The question is, what if there is a way to address the strident human condition that spurns the impotence of overwhelmed inaction and rejects retributive violence? What if hospitality, as both a mindset and a plan of action, contains an infusing, imaginative, and transformative power that opens the way for people with differences to learn and live and love together?
I believe hospitality can transform culture in 3 ways.
1. Hospitality changes perspective
Miroslav Volf, professor of theology at Yale Divinity coins the term, “inverted prospective.” He goes on to explain, “If we consider other people as not so good in some regard as I am myself, then I am also an other to this person. True hospitality changes my view toward “the other” by seeing my own undesirability through the same lens I am using to judge them. This inverted perspective sharpens the sting of what it feels like to be disrespected, categorized, and ostracized. It opens the way for me to see others who are different from me as human journeyers who are also striving for meaning, connection, and significance.
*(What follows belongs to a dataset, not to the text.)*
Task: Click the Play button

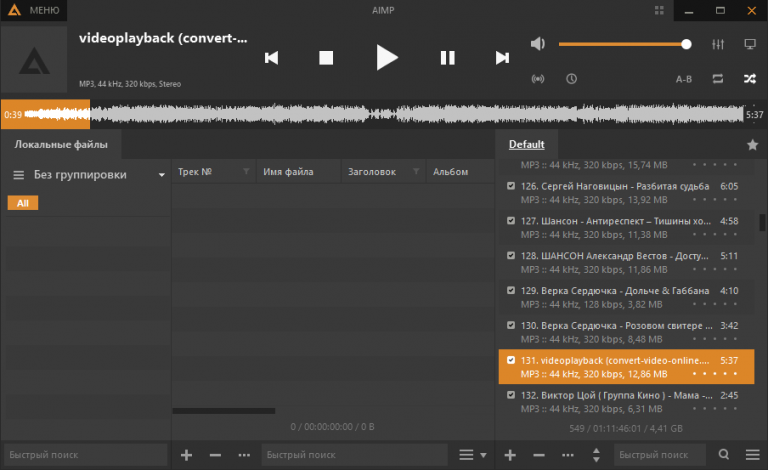Action: 386,58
2. Hospitality grows empathy
Much has been written and spoken about regarding the difference between sympathy and empathy. Sympathy is characterized as feeling sorry for someone from a safe distance while empathy takes on the deeper practice of feeling with someone and crawling down in the trenches to be present with them in whatever they are experiencing. Volf defines empathy as a perspective that invites us to see others through their own eyes. The space that is opened when we empathize with others is the place of embrace. And when we are together with others in the safety of embrace, we are not afraid to ask the tough questions or hold the difficult conversations. It is a place where we are truly free to be different and yet respectful and open to learning.
When I think of joy I am transported to my most recent encounter with my grandson, Wyatt. As he ran to greet me, he jumped into my arms wide-smiled and abandoned. This resulted in laughter, for both of us, and brought with it feelings of love, warmth, and connection. True hospitality unleashes joy because the rights and personality and culture of all people are protected and every person is valued for who they are, regardless of differences.
The writer in the first gospel of John says that true love is not characterized by word or speech but by actions and truth. The question I ask myself, and I invite you to ponder today is, “How does the way I practice hospitality open space for new perspectives where embrace, empathy, and joy are offered instead of fear, hate, retribution, and violence? Perhaps today is the day for me, for you, to live more hospitably, with an inverted perspective, toward friend, family, neighbor, and enemy.